Defined Benefit Plans for High Income Professionals and Business Owners
Employer-sponsored retirement plans that provide fixed annual payments when an employee retires are known as defined benefit plans. These plans give retired employees a predictable source of retirement income while also providing the employer with significant tax-savings.
Like other plans, defined benefit plans provide tax benefits to both businesses and employees who participate in these plans. For example, contributions to these plans are fully deductible by the employer. You won’t owe tax on those payments until you start getting distributions from the plan, in most cases (usually during retirement).
However, under the Employee Retirement Income Security Act of 1974 (ERISA) and the Internal Revenue Code, all qualified plans, including defined benefit plans, must adhere to a complex set of restrictions.
What Is a Defined Benefit Plan?
When you retire, a defined benefit plan guarantees you a set amount of money. The amount you receive is usually determined by factors such as your income, age, and number of years you’ve worked for the organization.
Pension actuaries compute the future benefits expected to be paid from the plan each year, and then decide how much needs to be contributed to the plan to cover the expected benefit payout.
In most cases, employers are the only ones who contribute to the plan. Defined benefit plans, on the other hand, may compel employees to contribute to the plan.
You may have to work for a certain number of years to get eligible for any retirement plan, “Vesting” is the term used to describe this process. If you quit your employment before fully vesting in a defined benefit plan, you will not be eligible for the plan’s full retirement benefits.

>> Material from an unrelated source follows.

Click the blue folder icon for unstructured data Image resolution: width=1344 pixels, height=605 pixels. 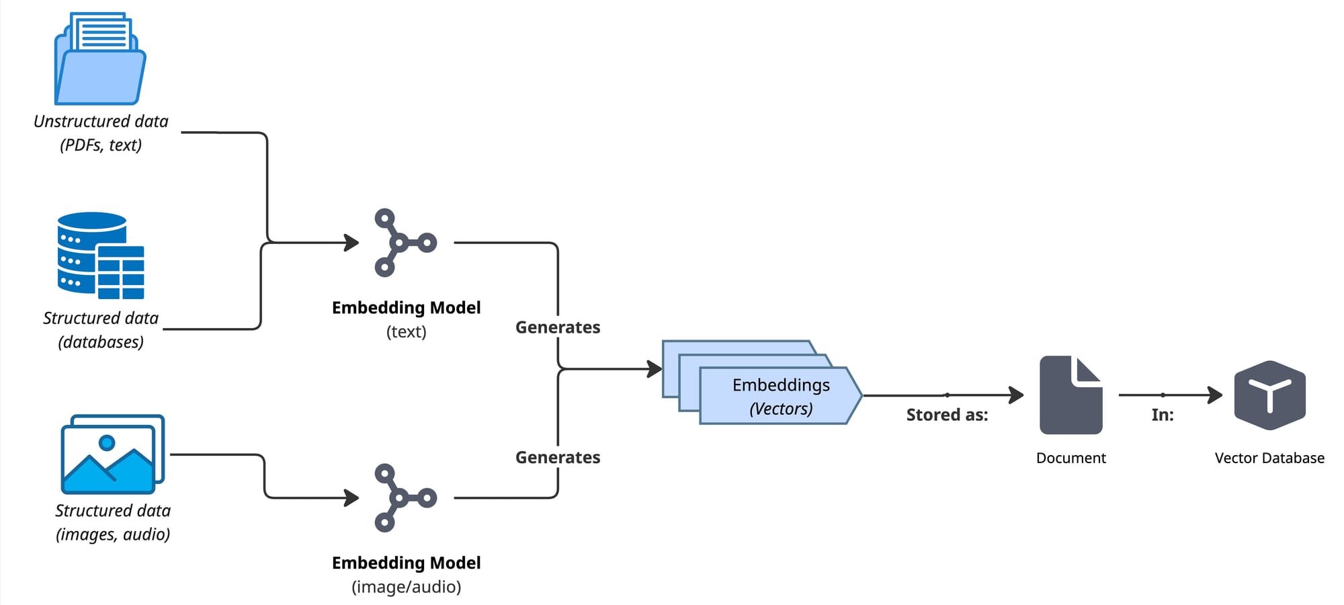100,61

Your pension income, combined with Social Security, personal savings, and investment income, can help you achieve your retirement ideal of living comfortably. Begin by determining how much money you may expect from your defined benefit plan when you retire.
Every year, your company will provide you with this information. However, read the small print. Many projections presume you’ll retire at 65 with a single life annuity. If you retire early or receive a combined and survivor annuity, your monthly payout could be significantly reduced. Finally, keep in mind that most defined benefit plans don’t include cost-of-living adjustments, so benefits that look great now could be worth a lot less later on when inflation kicks in.